Centraal-Aziatische en Oost-Europese surveillance
Surveillance – het opsporen en trends signaleren – van antibioticaresistentie wordt uitgevoerd door alle landen van de Europese Unie (EU), alsmede IJsland, Liechtenstein en Noorwegen, via het Europese Antimicrobial Resistance Surveillance Network (EARS-Net), gecoördineerd door het Europees Centrum voor ziektepreventie en -bestrijding (ECDC). De surveillance van en informatie over resistente bacteriën in de niet-EU-lidstaten van de Europese WHO-regio is nog niet centraal geregeld en onvolledig. Een nationaal surveillancesysteem en de benodigde laboratoriumcapaciteit om routinematige gevoeligheidstesten uit te voeren, zijn daarvoor van essentieel belang. In Centraal-Azië en in Oost-Europese landen ontbreekt het daar vaak aan. Er is vaak sprake van beperkte middelen om de noodzakelijke laboratoriumcapaciteit op te bouwen, beperkte toegang tot reagentia, onvoldoende geschoold laboratoriumpersoneel, gebrek aan moderne richtlijnen en kwaliteitscontroles, beperkt gebruik van adequate methodes voor monsterafname en medisch-microbiologische diagnostiek in ziekenhuizen, en tot slot onvoldoende informatiemanagement en infrastructuur voor de centrale verzameling van gegevens op nationaal niveau.

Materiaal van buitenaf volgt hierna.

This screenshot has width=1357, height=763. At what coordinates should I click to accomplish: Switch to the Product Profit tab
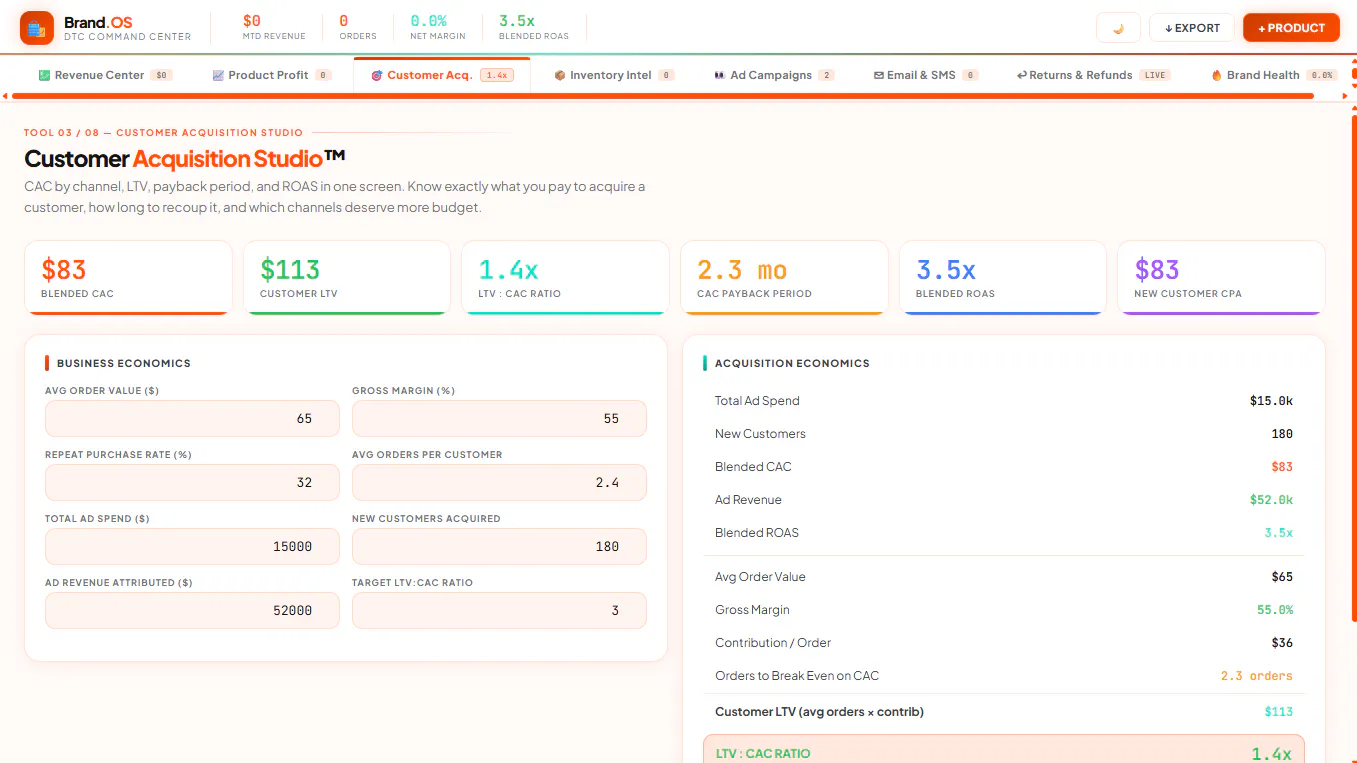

Om al deze uitdagingen aan te pakken heeft de WHO/Europa samen met de Europese Organisatie voor Klinische Microbiologie en Infectieziekten (ESCMID) en het Nederlandse Rijksinstituut voor Volksgezondheid en Milieu (RIVM), in 2012 het Centraal-Aziatische en Oost-Europese Surveillance van antibioticaresistentie (CAESAR) netwerk opgericht. CAESAR helpt landen bij het opzetten of versterken van hun nationale surveillancenetwerken om zo bij te dragen aan internationale surveillance van antibioticaresistentie. WHO/Europa werkt hiervoor met een groep deskundigen om de lidstaten te voorzien van technische begeleiding voor de ontwikkeling van een nationaal systeem van toezicht op antibioticaresistentie. Er wordt bijvoorbeeld advies en training gegeven over standaardisatie van antibioticagevoeligheidstesten (AST) en het verzamelen van gestandaardiseerde AST-gegevens voor nationale surveillance. Het eerste CAESAR-jaarverslag, gepubliceerd in augustus 2015, geeft een voorlopig maar verontrustend beeld. De gerapporteerde resistentiegevallen bevestigen de noodzaak om in actie te komen en het belang van goede klinische praktijken om verdere verspreiding te beperken. Deze surveillancegegevens helpen om de bewustwording onder beleidsmakers en het publiek te verhogen en zijn daarom belangrijk in de strijd tegen antibioticaresistentie.